Par un hasard de calendrier, la décision du Tribunal administratif du canton de Vaud, du 15 juin, qui admet un recours prononcé par le Service d’aide juridique aux exilés (SAJE) pour le régime que le Conseil d’Etat a réservé, sans base légale, aux requérants frappées d’une non-entrée en matière, vient d’être connue. Il est à prévoir que cette décision aura encore des répercussions sur ce projet de loi et sur d’autres bases légales cantonales.
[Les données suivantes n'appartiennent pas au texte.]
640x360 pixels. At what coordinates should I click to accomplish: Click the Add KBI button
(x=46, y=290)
Nous suivrons les discussions dans le canton de Vaud avec une grande attention.
Remarque liminaire
Cette loi permet de réunir dans un cadre unique l’ensemble des bases légales concernant la délégation des tâches que doit remplir la Fondation Fareas et renforce le contrôle du Conseil d’Etat. Un engagement plus important du canton de Vaud par rapport à la politique d’asile et une responsabilité accrue autour de la mission publique essentielle que remplit la Fareas sont, pour l’OSAR, certainement positifs.
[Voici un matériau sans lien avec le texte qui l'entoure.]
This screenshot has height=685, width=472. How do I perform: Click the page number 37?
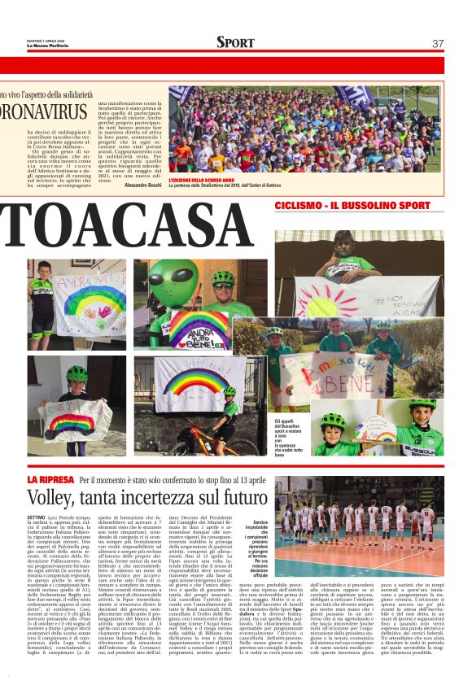pyautogui.click(x=438, y=43)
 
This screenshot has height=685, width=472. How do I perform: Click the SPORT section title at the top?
pyautogui.click(x=235, y=42)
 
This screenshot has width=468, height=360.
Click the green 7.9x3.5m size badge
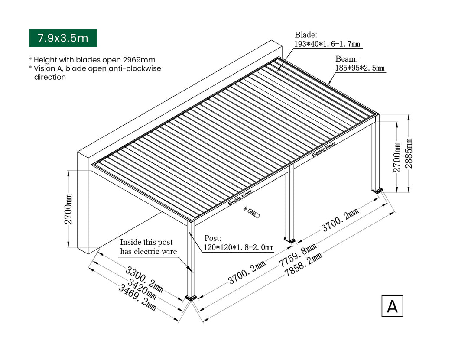click(x=63, y=38)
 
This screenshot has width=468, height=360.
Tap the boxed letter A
click(x=392, y=306)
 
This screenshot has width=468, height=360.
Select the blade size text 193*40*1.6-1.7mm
click(x=327, y=44)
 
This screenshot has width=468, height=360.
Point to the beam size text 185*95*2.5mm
click(x=360, y=68)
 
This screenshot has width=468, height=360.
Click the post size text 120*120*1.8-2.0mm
click(x=238, y=247)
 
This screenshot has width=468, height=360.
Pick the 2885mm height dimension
click(x=409, y=153)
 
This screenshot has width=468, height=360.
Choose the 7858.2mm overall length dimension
click(x=304, y=265)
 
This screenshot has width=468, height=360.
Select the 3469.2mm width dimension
click(x=137, y=297)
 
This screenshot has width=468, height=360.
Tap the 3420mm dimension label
click(x=142, y=289)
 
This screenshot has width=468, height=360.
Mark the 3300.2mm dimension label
click(x=144, y=279)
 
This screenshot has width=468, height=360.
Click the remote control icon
click(x=253, y=213)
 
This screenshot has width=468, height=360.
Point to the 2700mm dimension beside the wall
click(x=68, y=209)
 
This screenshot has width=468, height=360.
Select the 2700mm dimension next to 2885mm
click(x=396, y=157)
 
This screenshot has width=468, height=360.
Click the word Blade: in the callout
click(x=306, y=35)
Dans notre prise de position, nous nous bornerons à souligner cinq points qui touchent à des principes et ont un lien avec le mandat de l’OSAR :
L’assistance n’est pas une tâche de police
La conditionnalité de prestations d’aide sociale est problématique
Les principes de l’aide d’urgence doivent être définis
Séparation de la procédure d’asile et des aspects touchant aux prestations d’assistance
Les limitations de la liberté personnelle doivent notamment répondre au principe de la proportionnalité
Principes généraux
Autorité compétente pour l’assistance
L’aide sociale n’a rien à voir avec une tâche de police. Pour l’OSAR, un des points les plus critiques du projet de loi est que celui-ci ancre une différence importante dans le traitement et dans les compétences en matière d’aide sociale. L'aide sociale ordinaire concerne ainsi les Suissesses et les Suisses et les personnes étrangères établies (permis B et C) et dépend du Département de la santé et de l’action sociale (DSAS), alors que pour toute autre personne de nationalité étrangère, l’autorité compétente est la même autorité que celle de police des étrangers (Service de la population) et Fareas qui dépend également du DIRE.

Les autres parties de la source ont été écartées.